Chronic kidney disease (CKD) has been recognized as a growing public health problem and affects 10–15% of the population worldwide (1). It is well established that cardiovascular disease (CVD) is the leading cause of morbidity and mortality in all patients with CKD, accounting for nearly half of all deaths (2,3). Targeting modifiable factors has been frequently recommended as a first-line strategy for reducing kidney disease progression and CVD in patients with CKD. Although some studies have suggested an increased risk of coronary heart disease in autoimmune thyroiditis, the presence of thyroid autoantibodies does not appear to be associated with CVD risk in patients with subclinical hypothyroidism (4,5). To date, little is known about the association of thyroid autoantibodies with renal function or cardiac function in patients with CKD. The aim of the present study was to investigate the relationship between thyroid autoimmunity and cardiac function of patients with stages 3–5 CKD. We present the following article in accordance with the STROBE reporting checklist (available at https://dx.doi.org/10.21037/atm-21-3280).
This is a descriptive cross-sectional study.
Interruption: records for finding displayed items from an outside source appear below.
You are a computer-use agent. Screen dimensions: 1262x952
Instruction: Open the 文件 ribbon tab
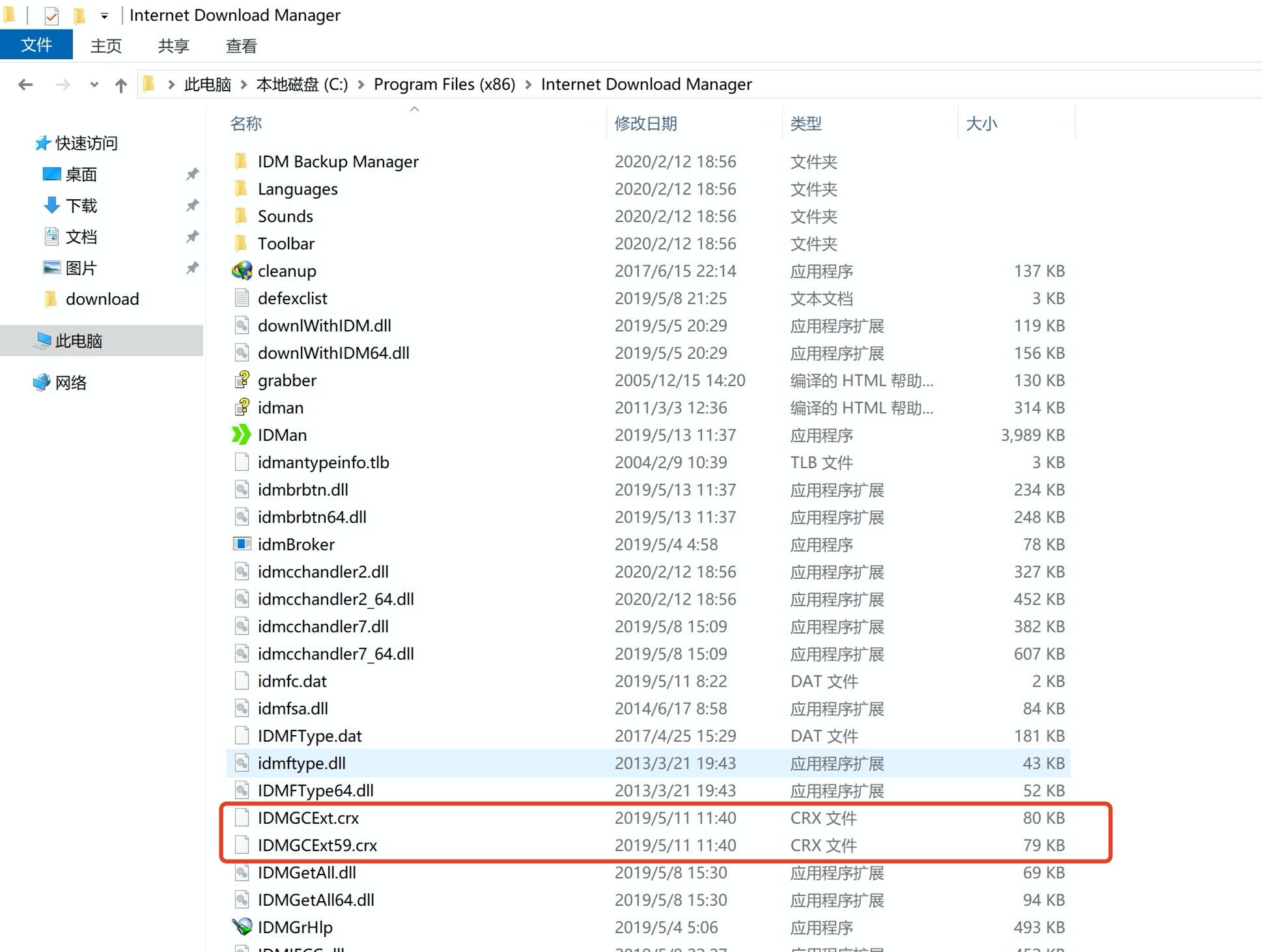coord(36,45)
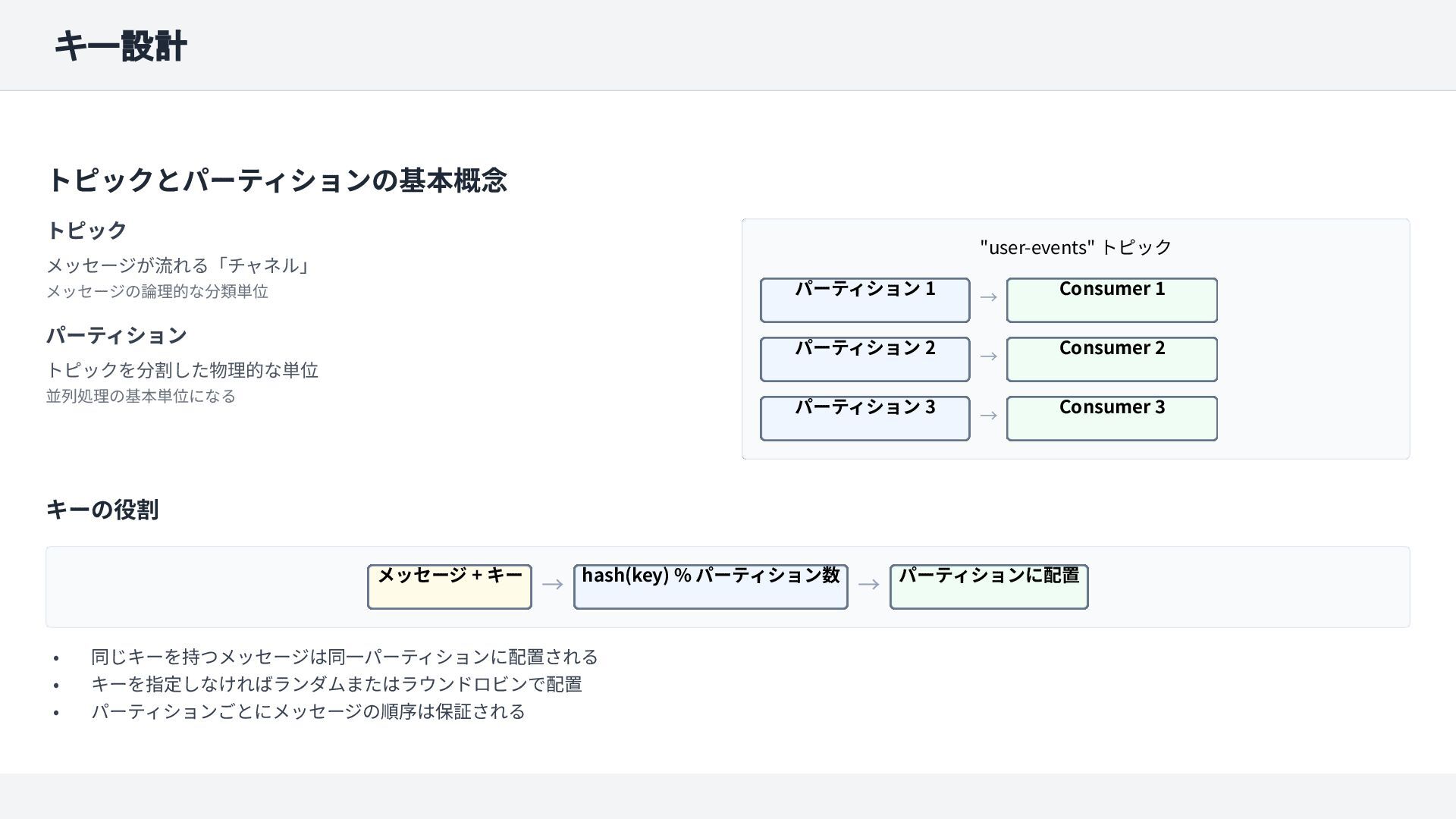1456x819 pixels.
Task: Click arrow between パーティション 1 and Consumer 1
Action: 988,297
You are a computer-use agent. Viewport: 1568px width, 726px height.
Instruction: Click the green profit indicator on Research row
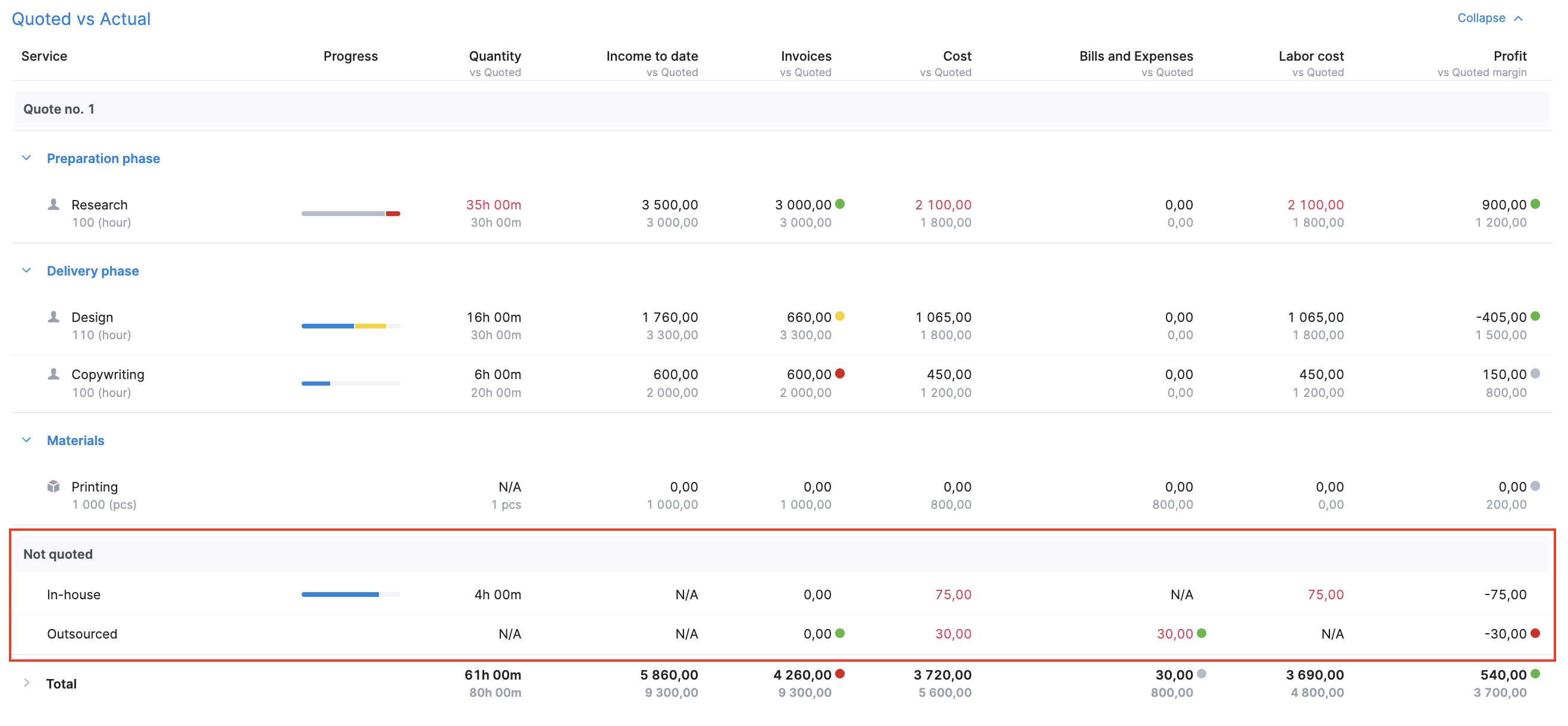[1536, 204]
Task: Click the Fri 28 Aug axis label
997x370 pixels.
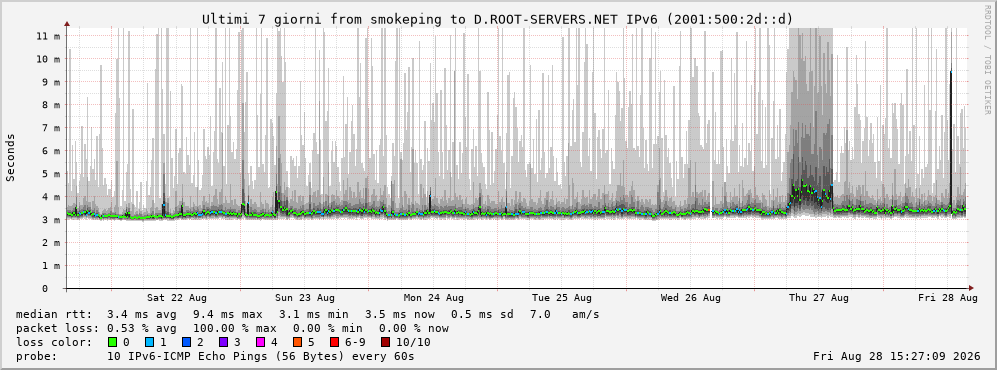Action: click(x=947, y=298)
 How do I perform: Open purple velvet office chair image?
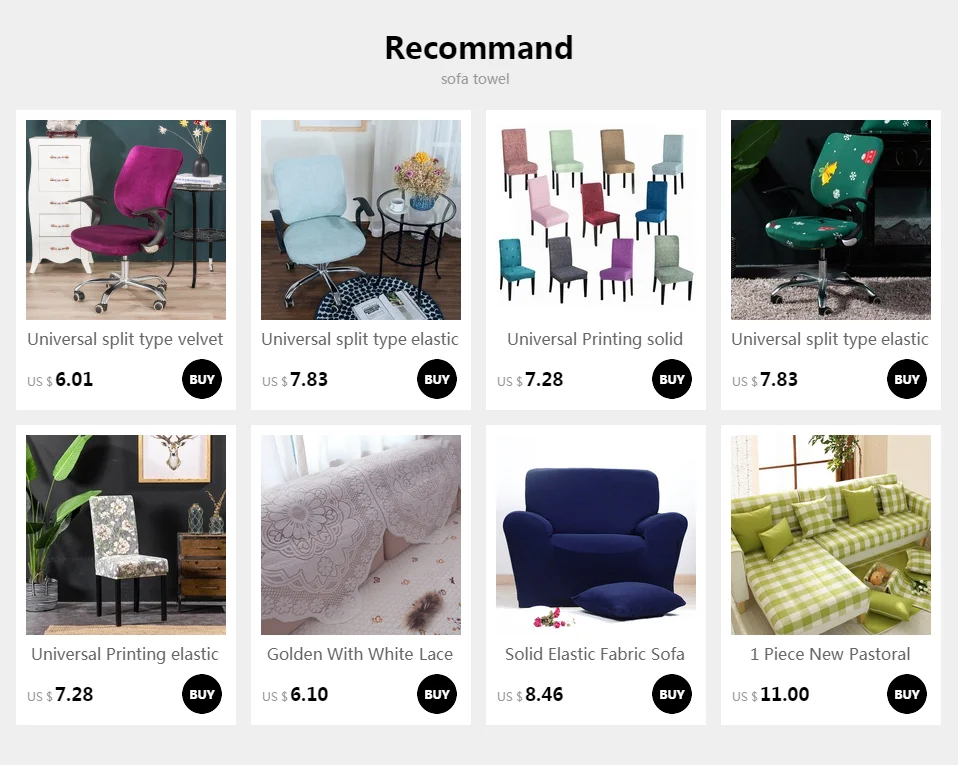point(126,220)
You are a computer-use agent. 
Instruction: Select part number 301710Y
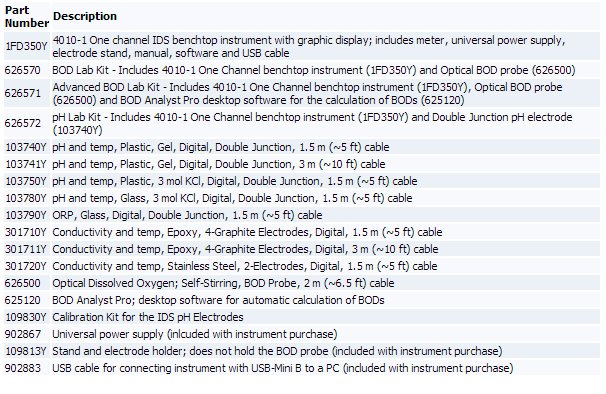[x=26, y=232]
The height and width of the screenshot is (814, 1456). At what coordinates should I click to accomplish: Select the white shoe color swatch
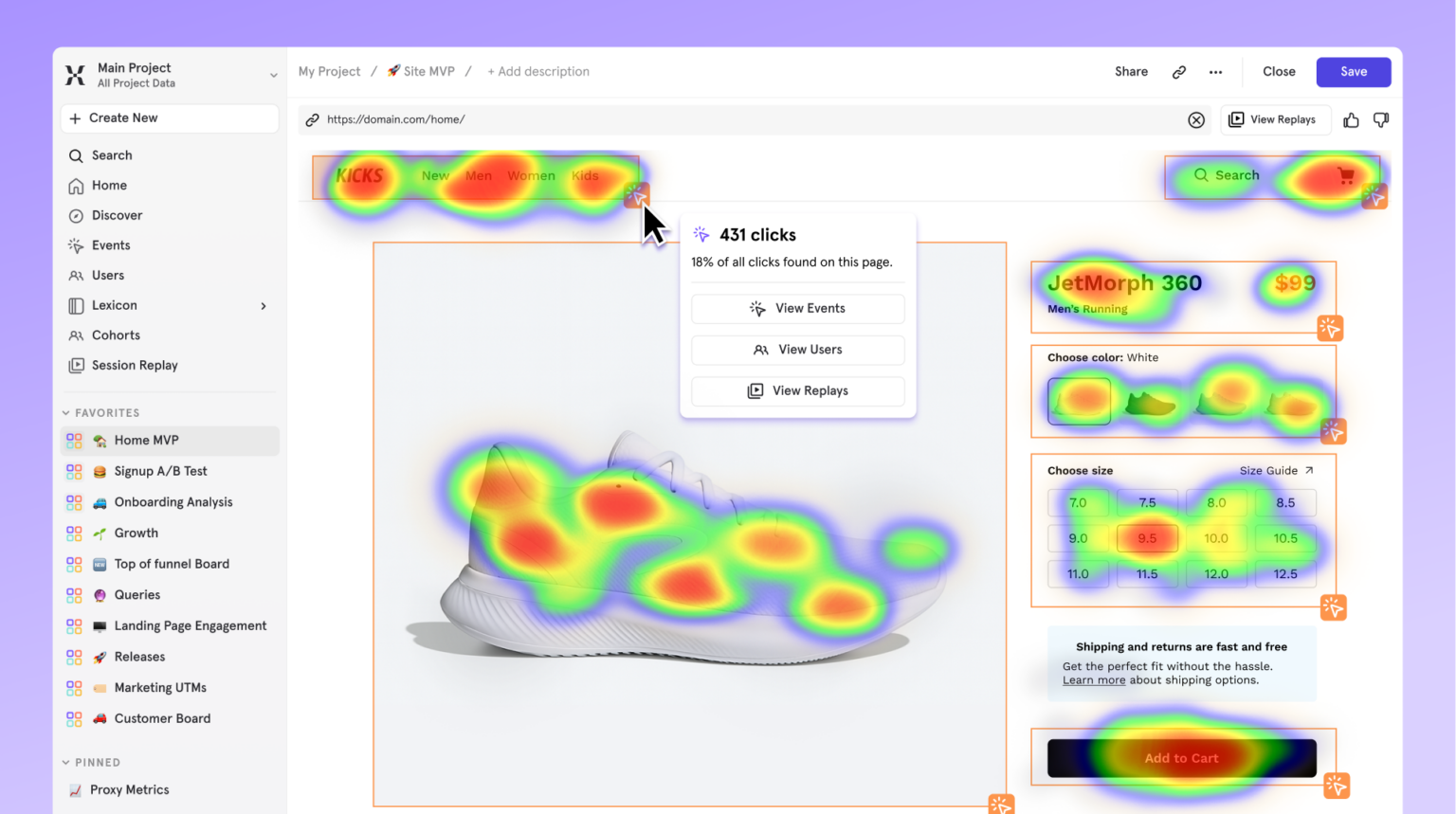[x=1079, y=400]
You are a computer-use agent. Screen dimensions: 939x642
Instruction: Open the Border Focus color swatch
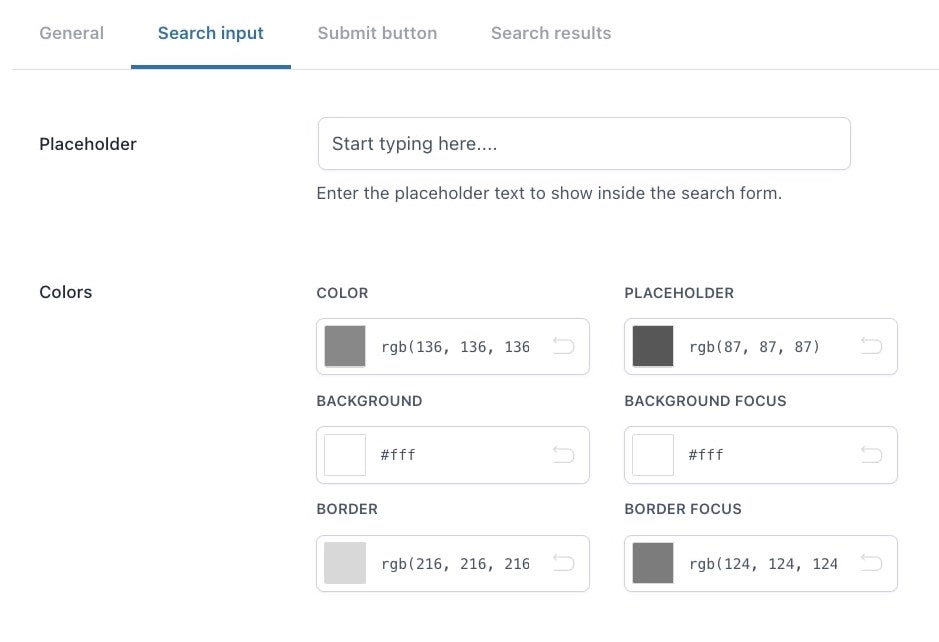(653, 563)
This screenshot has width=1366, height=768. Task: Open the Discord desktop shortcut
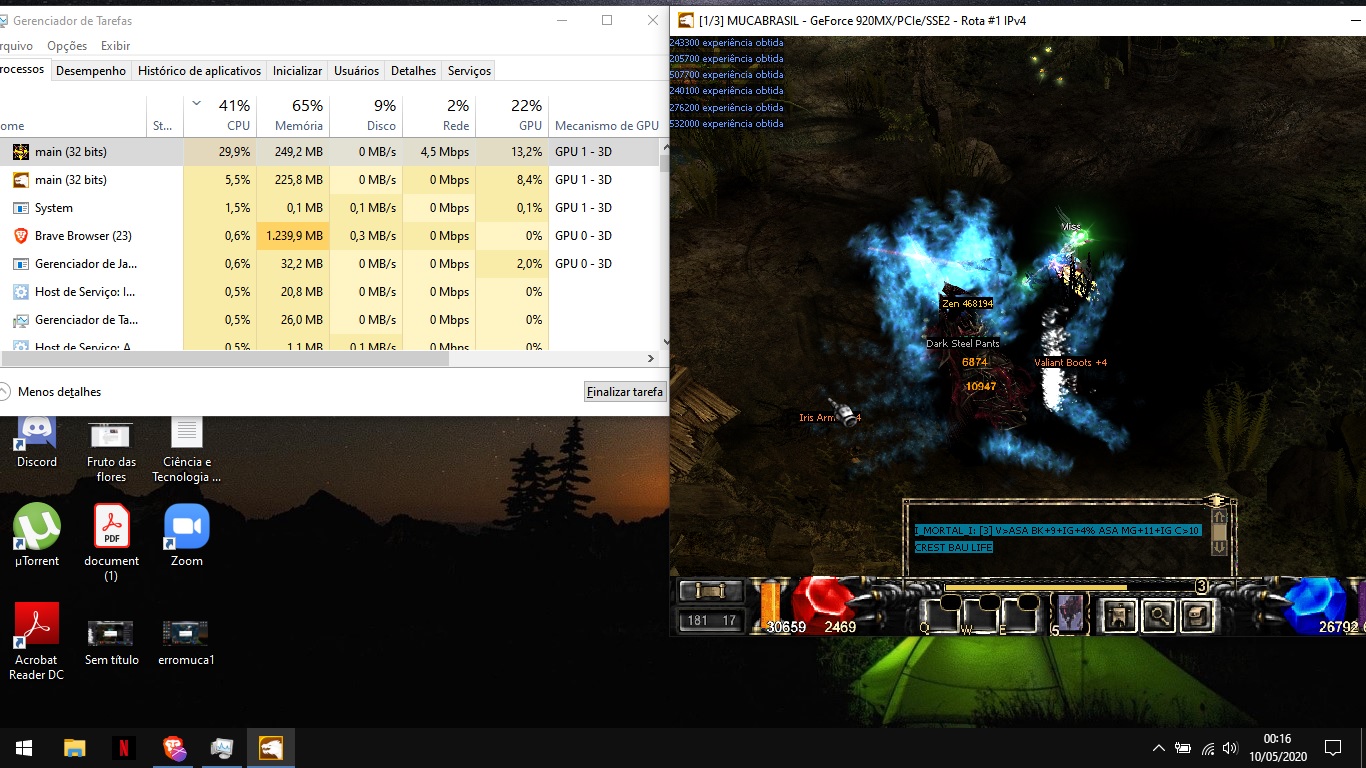[37, 432]
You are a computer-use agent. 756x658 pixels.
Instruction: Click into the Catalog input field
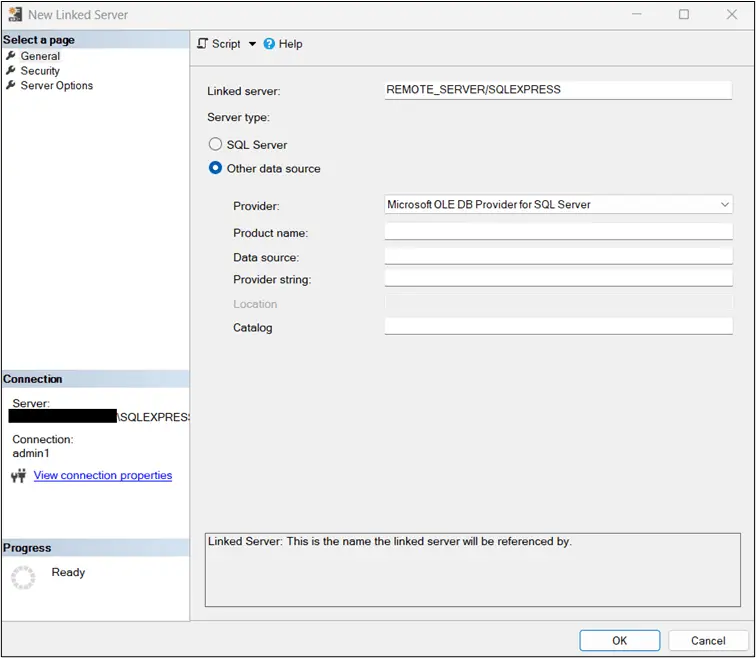558,326
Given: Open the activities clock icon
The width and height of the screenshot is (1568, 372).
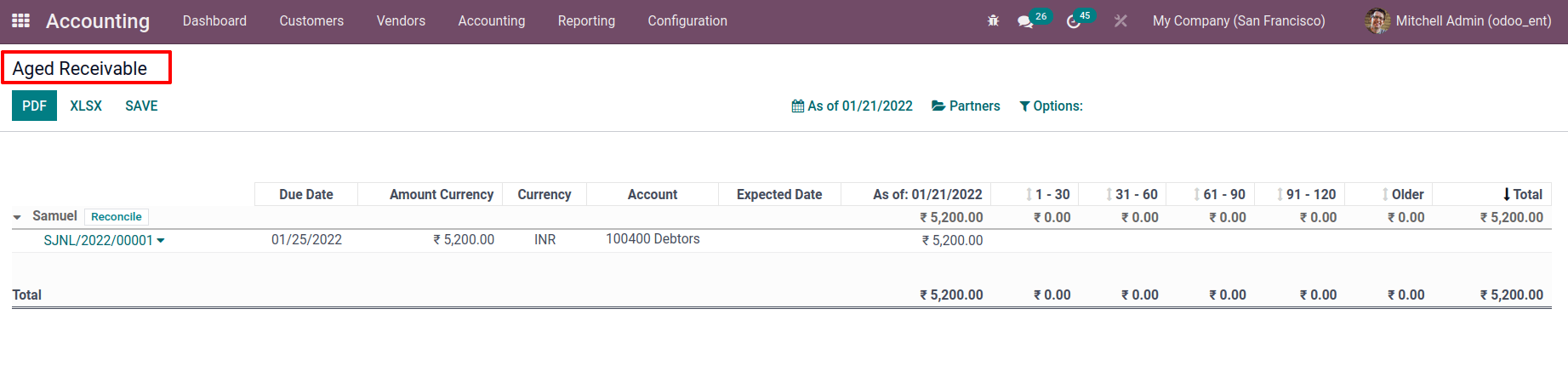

We recruited a total of 1,477 patients (≥18 years of age) with stages 3–5 CKD, who attended the Department of Nephrology at the Third Affiliated Hospital of Southern Medical University from January 2015 to May 2019. Exclusion criteria were as follows: (I) patients with overt hypothyroidism [thyroid-stimulating hormone (TSH) >4.20 uIU/L] or overt hyperthyroidism (TSH <0.27 uIU/L); (II) patients lacking thyroid peroxidase antibody (TPOAb) and echocardiography data; and (III) patients whose thyroid function was altered due to previous use of thyroid medications. Finally, 1,164 patients (598 men and 566 women, mean age of 64.95±14.84 years) were enrolled in the present study. The study was approved by the Ethics Committee of the Third Affiliated Hospital of Southern Medical University and was conducted according to the Declaration of Helsinki (as revised in 2013). All participants provided written informed consent.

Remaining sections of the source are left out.